However, uneven trading early on gave little hint of that. In fact, traders were greeted on Monday with disconcerting news from the Commerce Department that consumer spending rose just +0.6% in June, respectable, before considering that prices for goods and services jumped +0.8%. In other words, spending actually dipped -0.2% on an inflation-adjusted basis, even with the aid of tax rebates.

And lackluster July same-store sales tallies from Wal-Mart (NYSE: WMT) and other retailers suggest that the situation has not improved in recent weeks.

Fortunately, there was good news on other fronts. Factory orders are up, pending home sales showed a surprise uptick, and the critical service sector of the economy rebounded at a much brisker pace than expected last month. The key catalyst, though, has been the continued free fall in crude prices.
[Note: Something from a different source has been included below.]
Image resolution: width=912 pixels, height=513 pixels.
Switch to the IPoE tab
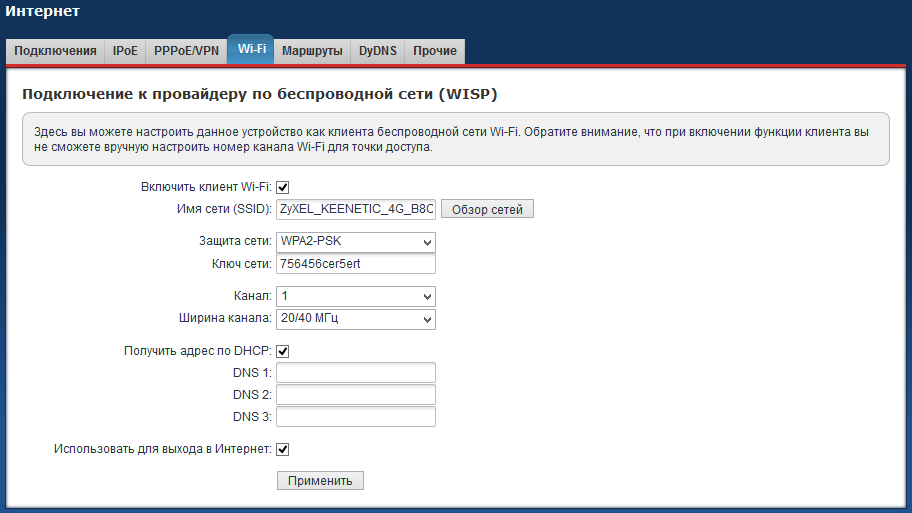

After peaking at near $150 per barrel, oil prices have retreated precipitously -- falling all the way back below $116 on Friday. There have been several factors behind the pullback: a strengthening dollar, a larger than expected build in crude stockpiles, even a benign path by tropical storm Edouard away from any major production facilities in the Gulf.

Whatever the reason, Wall Street has cheered the dramatic turnaround. Suddenly, market leadership has now flip-flopped, with consumer discretionary stocks racing forward and the energy sector in full retreat.
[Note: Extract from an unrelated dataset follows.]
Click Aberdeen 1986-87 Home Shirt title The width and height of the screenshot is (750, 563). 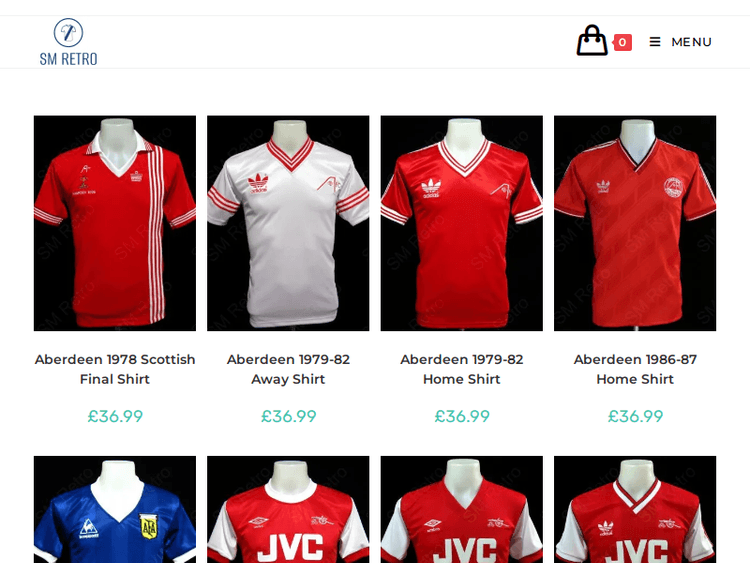coord(635,369)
Thanks to a pair of hefty triple-digit gains, the Dow Industrials finished the week with a solid gain of more than 400 points (+3.6%), and tech stocks were even stronger.
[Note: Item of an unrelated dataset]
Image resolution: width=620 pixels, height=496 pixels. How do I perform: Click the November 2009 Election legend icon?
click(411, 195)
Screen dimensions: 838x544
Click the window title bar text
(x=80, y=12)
Since climbing as high as $4.11 per gallon, average gas prices have slid more than -$0.25 nationwide. That's a lot of quarters going back into the pockets of everyday shoppers. That's welcome news for a host of consumer-oriented companies -- including casual diners like Chipotle Mexican Grill (NYSE: CMG, $73.58). And below, Half-Priced Stocks editor Nathan Slaughter explains why now may be the time for investors to take advantage of the happy hour prices for this undervalued company.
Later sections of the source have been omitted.